The lithium needed to create those batteries is a finite resource, though, and mining it is environmentally destructive. Demand for lithium extends beyond EVs, too, as lithium-ion batteries are used in laptops, smartphones, and even TVs.
“This method … enables inexpensive, energy-efficient, and environmentally compatible recycling.”
Lithium recycling: While we can extract lithium and other useful metals from old batteries after they die, the standard recycling process is expensive, inefficient, and requires extreme heat or corrosive chemicals. It’s one reason why the vast majority of lithium batteries still don’t get recycled, and many end up in landfills.
Researchers at the Karlsruhe Institute of Technology (KIT) have developed a new lithium recycling technique that works at low temperatures, without harsh chemicals.
“The method can be applied … for a large range of commercially available lithium-ion batteries,” said first author Oleksandr Dolotko. “It enables inexpensive, energy-efficient, and environmentally compatible recycling.”
How it works: The KIT team’s lithium recycling method starts with adding some aluminum foil to a batteries’ cathode and grinding it all up in a “ball mill” — a hollow, spinning cylinder containing balls that smash up whatever is in the container.
The mechanical force of the milling causes a chemical reaction between the aluminum and the cathode materials — though even the researchers aren’t exactly sure why.
“It is really hard to say how it happens,” Dolotko told Nature.
“One of the most challenging parts of the invention is finished – the technique works.”
After taking the ground up mixture out of the mill, they add hot water (194 F).

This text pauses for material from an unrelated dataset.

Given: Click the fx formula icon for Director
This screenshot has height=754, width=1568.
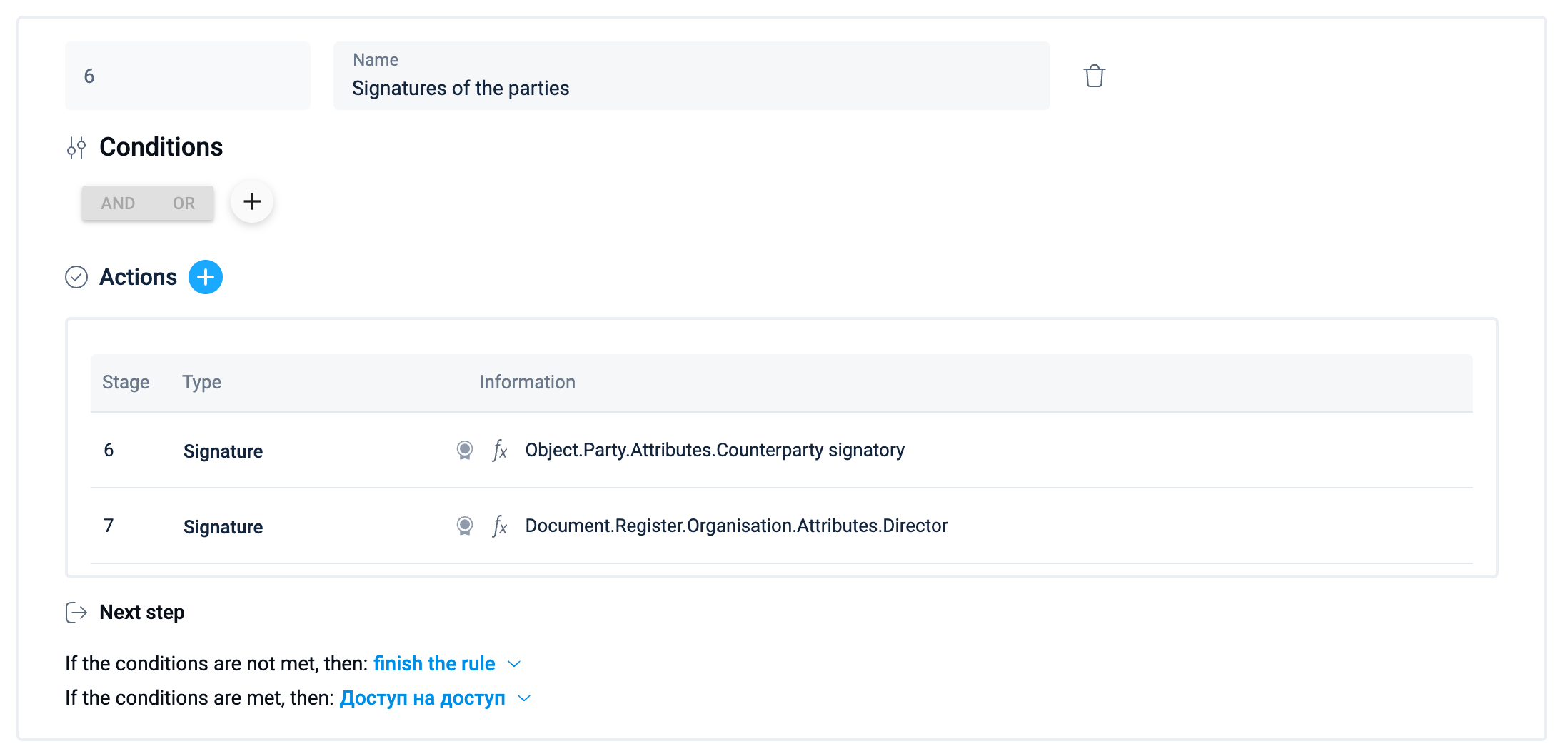Looking at the screenshot, I should click(500, 526).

When the water is evaporated off, lithium carbonate — a useful material that can be used to make new batteries — is left.
Using this process, the researchers say they were able to recover 70% of the lithium in the cathode materials, and it worked with the cathode materials found in a range of different lithium-ion batteries.
For comparison, some battery recycling companies in the US claim to recover 95%-98% of the critical materials from lithium-ion batteries.
The cold water: In their study, published in Communications Chemistry, the researchers attempted to remove lithium from the materials typically found in the cathodes of lithium-ion batteries — they didn’t actually start with used up battery cathodes, which might contain impurities.
However, they don’t believe those impurities would have much of an effect on the lithium recycling process.
“The discovered technology presented in this article can be applied to these materials without significant adjustments,” they wrote. “The reaction conditions and final recycling products are expected to be similar to the ones investigated in this work.”
The cathode is also just one part of a lithium-ion battery, and the authors concede that the recycling process might not work — or work as well — if we tried to just grind up entire batteries, meaning we’d still need the tedious step of breaking them down for recycling.
“These extra components, like a binder, graphitic anode, copper, or other additives or side products of the black mass preparation, might affect the mechanochemically-induced recycling process,” they write.
Looking ahead: The researchers are now focused on answering important questions that will determine whether their lithium recycling technique will be able to play a major role in shaping our clean energy future.
“Currently, we are taking part in two European consortia where this technology will be applied to industrially treated lithium-ion battery wastes, scaled up, and evaluated for its profitability and environmental impact,” said Dolotko.
“As inventors, we believe adopting this technology in the industry is real and achievable … One of the most challenging parts of the invention is finished – the technique works,” he continued. “Now it is time to bring it to another level, which is our next exciting step.”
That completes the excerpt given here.